Speaking at Thursday’s open meeting, Cesar Tapia of FERC’s Office of Electric Reliability described the proposed standards as a necessary response to events like the SolarWinds hack of 2020, through which thousands of public- and private-sector organizations — including FERC itself — were infected with malicious code. Tapia said the attack “demonstrated how an attacker can bypass all perimeter-based security controls traditionally used to identify malicious activity and compromise” electronic networks believed to be secure.

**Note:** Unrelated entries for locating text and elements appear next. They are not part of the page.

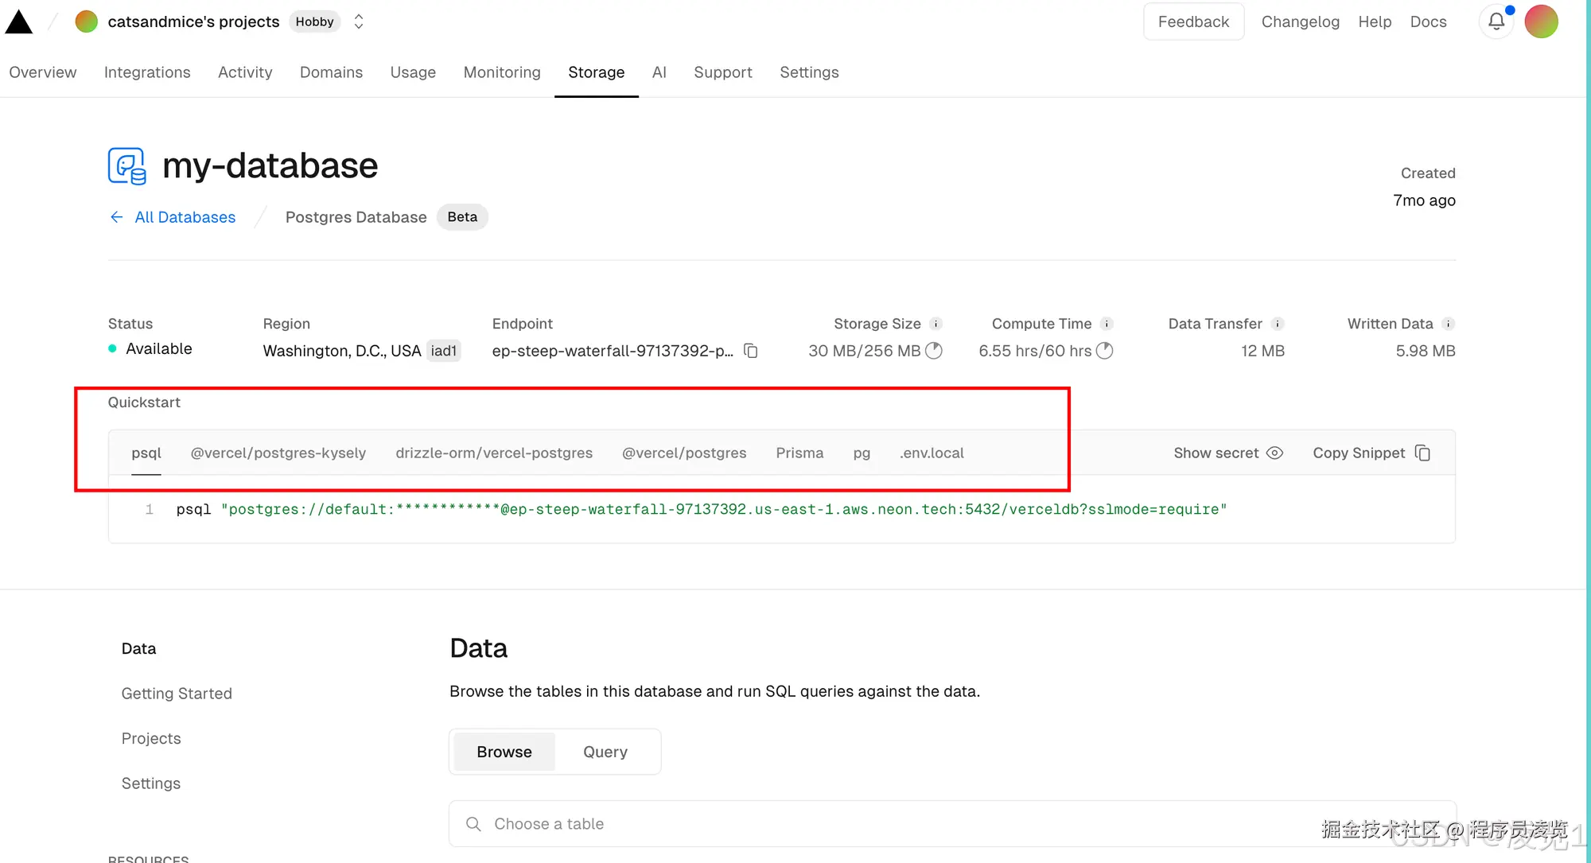This screenshot has width=1591, height=863.
Task: Open the Getting Started sidebar item
Action: tap(177, 694)
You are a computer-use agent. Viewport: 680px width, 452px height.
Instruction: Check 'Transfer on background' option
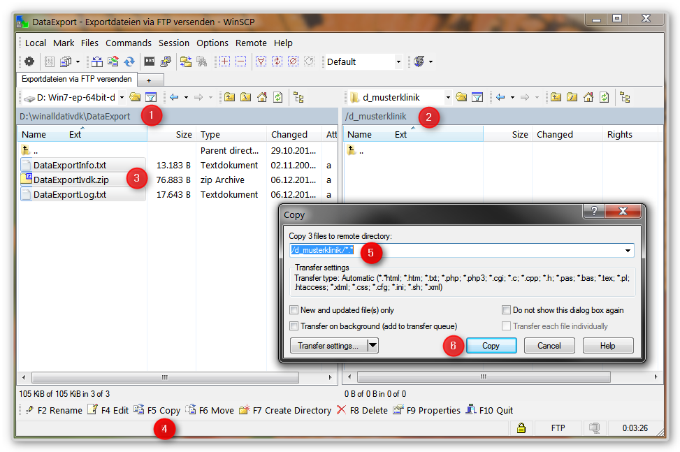[294, 326]
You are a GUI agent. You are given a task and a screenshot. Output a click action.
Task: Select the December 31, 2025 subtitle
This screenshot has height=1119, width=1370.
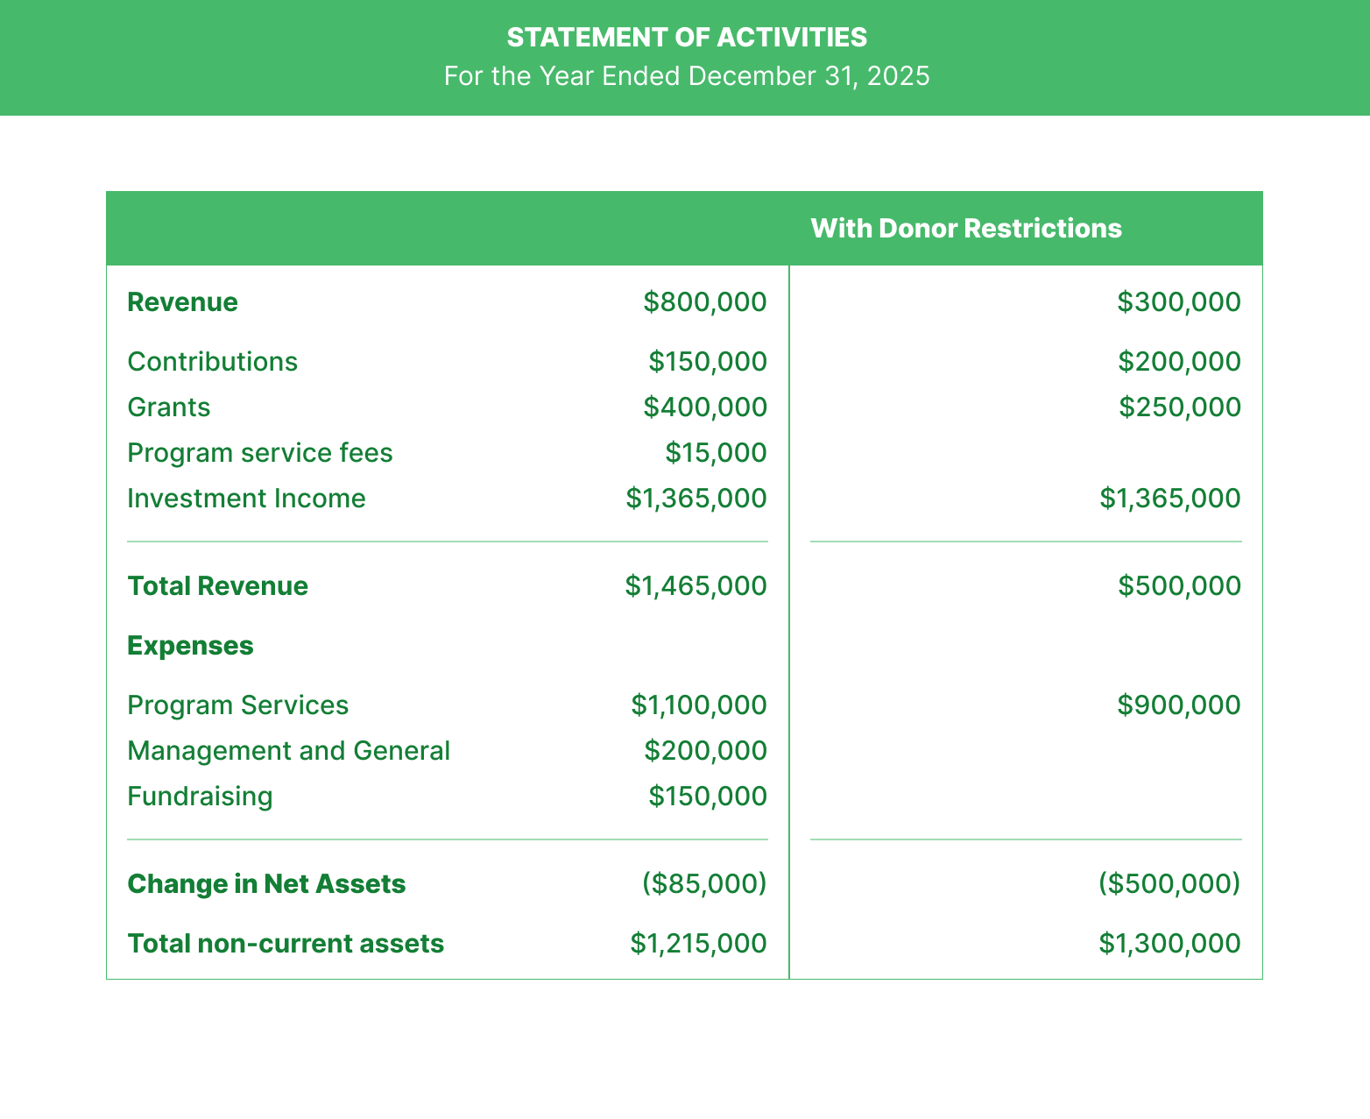(x=686, y=76)
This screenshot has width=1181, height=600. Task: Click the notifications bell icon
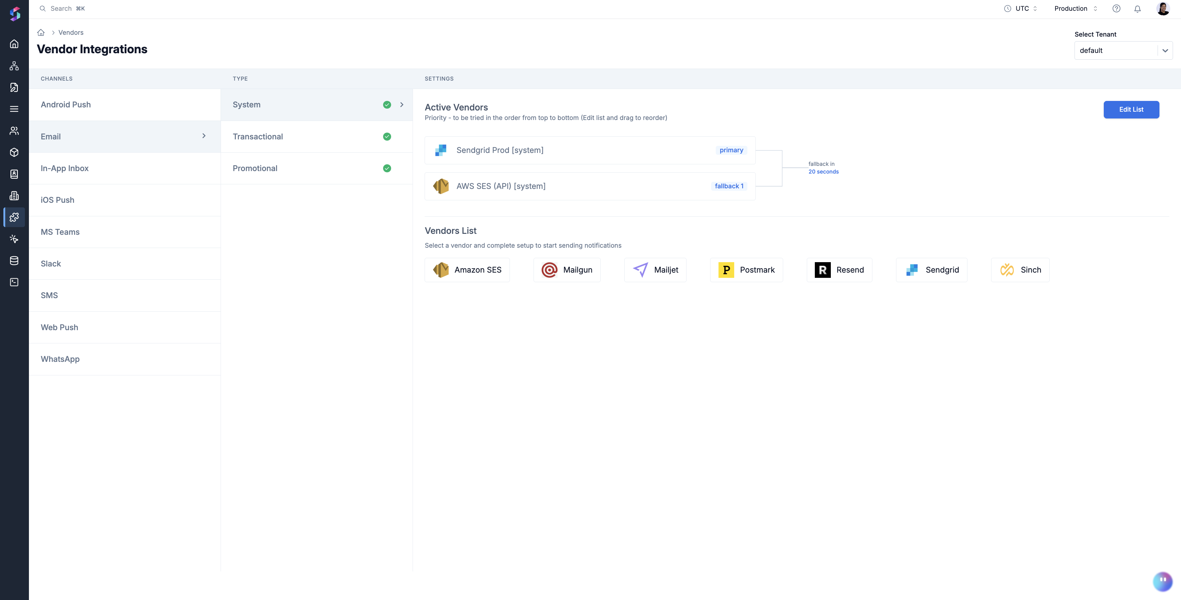click(x=1137, y=9)
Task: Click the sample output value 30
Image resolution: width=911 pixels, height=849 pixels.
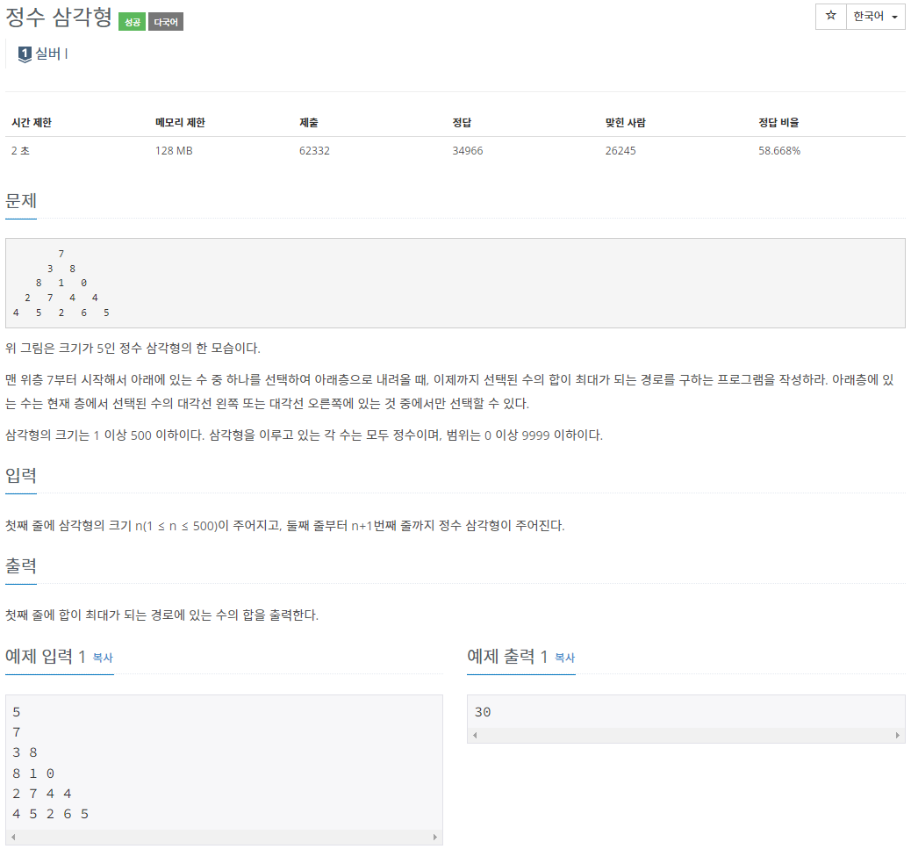Action: (x=483, y=712)
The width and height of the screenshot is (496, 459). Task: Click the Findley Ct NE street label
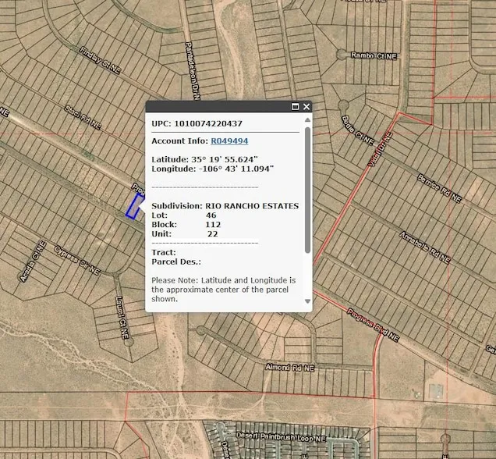pos(100,60)
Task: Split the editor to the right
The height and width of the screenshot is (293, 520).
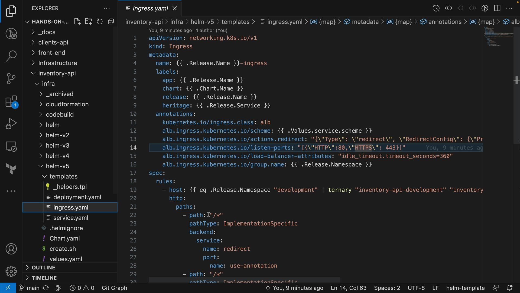Action: pos(497,8)
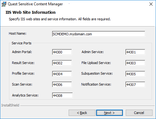Click the Service Ports group label

point(22,43)
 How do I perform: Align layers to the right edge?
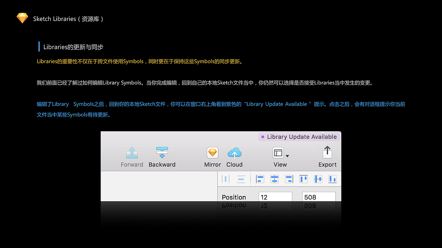(289, 179)
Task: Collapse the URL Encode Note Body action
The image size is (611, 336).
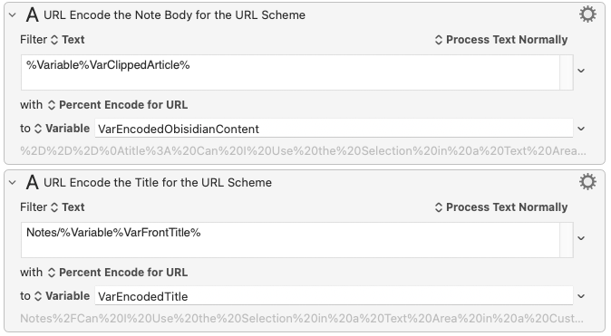Action: (x=13, y=15)
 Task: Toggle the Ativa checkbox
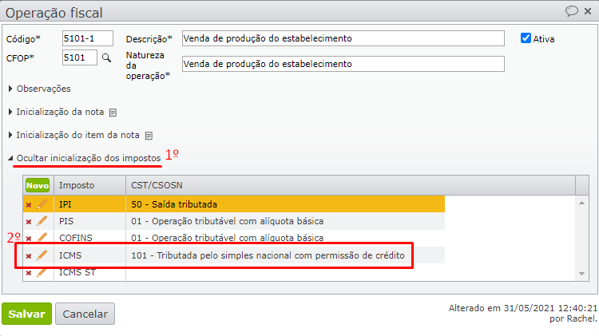point(526,38)
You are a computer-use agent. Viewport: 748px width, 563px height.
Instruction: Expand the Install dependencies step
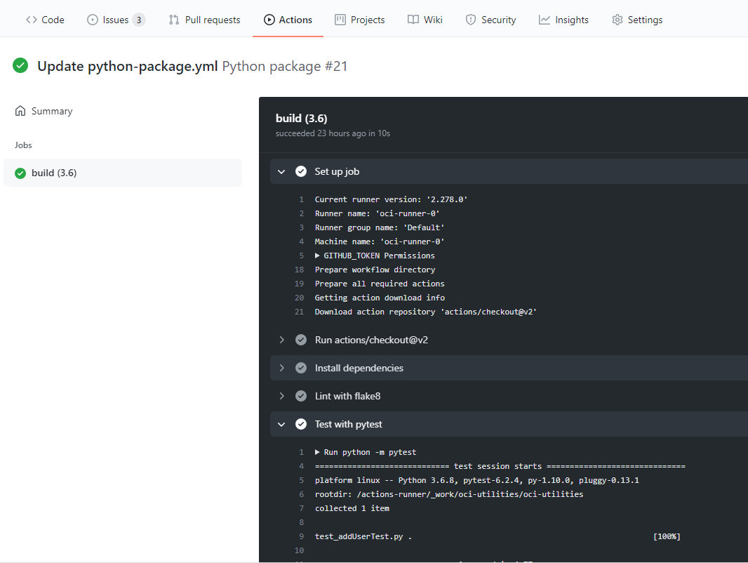(281, 368)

In response to a question from Phillips, Tapia explained that the classification of BES cyber systems as high-, medium- and low-impact is based on “the functions of the assets housed within each system and the risks they potentially pose to the reliable operation of the” BES. He added that registered entities determine the systems’ impact level themselves.

Asked how the presence of INSM can reduce time needed to discover and respond to a security compromise, Tapia said that attackers who have compromised one device on a network “typically [attempt] to compromise other devices within the network as well,” requiring them to “move from device to device.” Unlike other security controls, INSM can alert security staff to this kind of movement, contributing to a “defense in depth strategy.”

The timelines set by FERC will begin 60 days after the publication of the final rule in the Federal Register.